It's always tragic when a young person dies, since the aching wound of their unlived life forever echoes in the minds of friends and family. And that network of mourners is multiplied exponentially when the toes-up individual happens to be a celebrity.
So you'd think that a play about an iconic singer who died in a plane crash at 30 would present a chance to take a profound emotional journey. Nope. Ted Swindley, author of Always, Patsy Cline, decided to turn this tough and uncompromising woman into a walking jukebox. But even such a wretchedly written show can't torpedo this Carousel dinner-theater production, thanks to an outstanding performance in the lead role.
Before Patsy nose-dived into a Tennessee forest, she established herself as a country singer who could easily cross over and bleed all the available emotion out of pop as well as C&W songs. Her pure and powerful singing was riveting, and the trademark catch in her throat added just the right amount of poignancy.
As told in Always, her story doesn't rely on the tired Behind the Music arc of stardom-tragedy-redemption. Instead, it opts for something even worse: unadulterated star idolatry. It's seen through the eyes of Louise, an inveterate Patsy fan, who meets Miss Patsy and spends some quality girl time with the star in Louise's kitchen, fryin' up eggs. Other than that interlude, Louise spends her time making moon eyes and telling the audience how down to earth the singer is as she listens to Patsy on the radio or in the wings where Patsy is performing. Fortunately, playwright Swindley didn't trouble himself to write much of this tripe, letting the Patsy Cline songbook dominate the show. And this is where the Carousel production soars, thanks to some fabulous singing by Christine Mild, who plays Patsy. It's hard to match the Cline voice, but Mild comes close, her clear notes rising effortlessly to capture Patsy-perfect phrasing in classic songs such as "Crazy" and "Back in Baby's Arms."
Even though the little break in her voice feels forced at times, Mild handles almost 30 of Cline's numbers with such hypnotic grace and sure-handed control, you just want to ease back and let her sing all night long. Evolving from the croon-yodeling of "I Fall to Pieces" to the silky threads of "You Belong to Me," Mild changes wardrobe from cowgirl to cocktail dress, but never misses a beat.
In this two-person show, Lily Mercer plays Louise with a good-ol'-gal sensibility, but she overdoes the two-finger look-at-me gesture, and her performance as the adoring acolyte feels constrained by the playwright's one-track love fest.

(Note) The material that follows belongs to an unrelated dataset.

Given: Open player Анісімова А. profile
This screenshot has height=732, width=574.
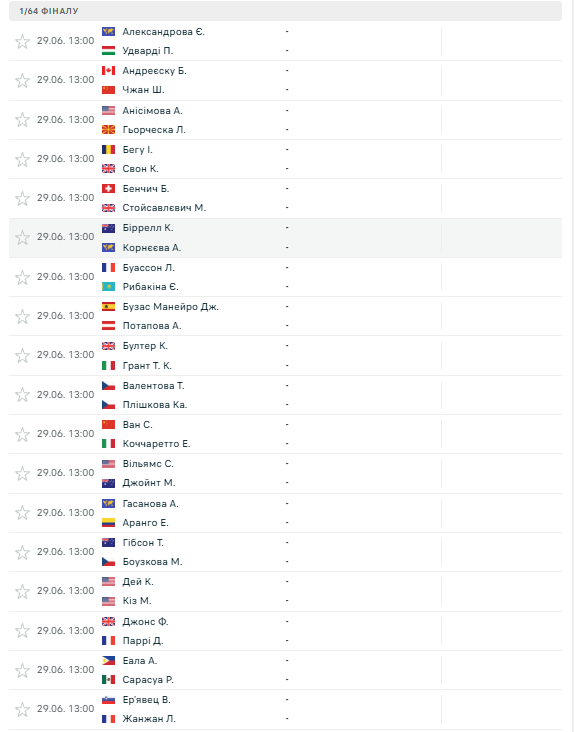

Director Donna Drake squeezes out a couple of nice moments between the two women (sharing confidences, Louise notes that "Secrets are no fun unless you tell somebody"). But for the most part, Drake wisely just gets out of the way and lets Mild do her thing, backed by a tight six-piece band led by Steve Parsons. When you leave Carousel after this production, you'll have to admit, in the words of the Act One closer, "She Got You."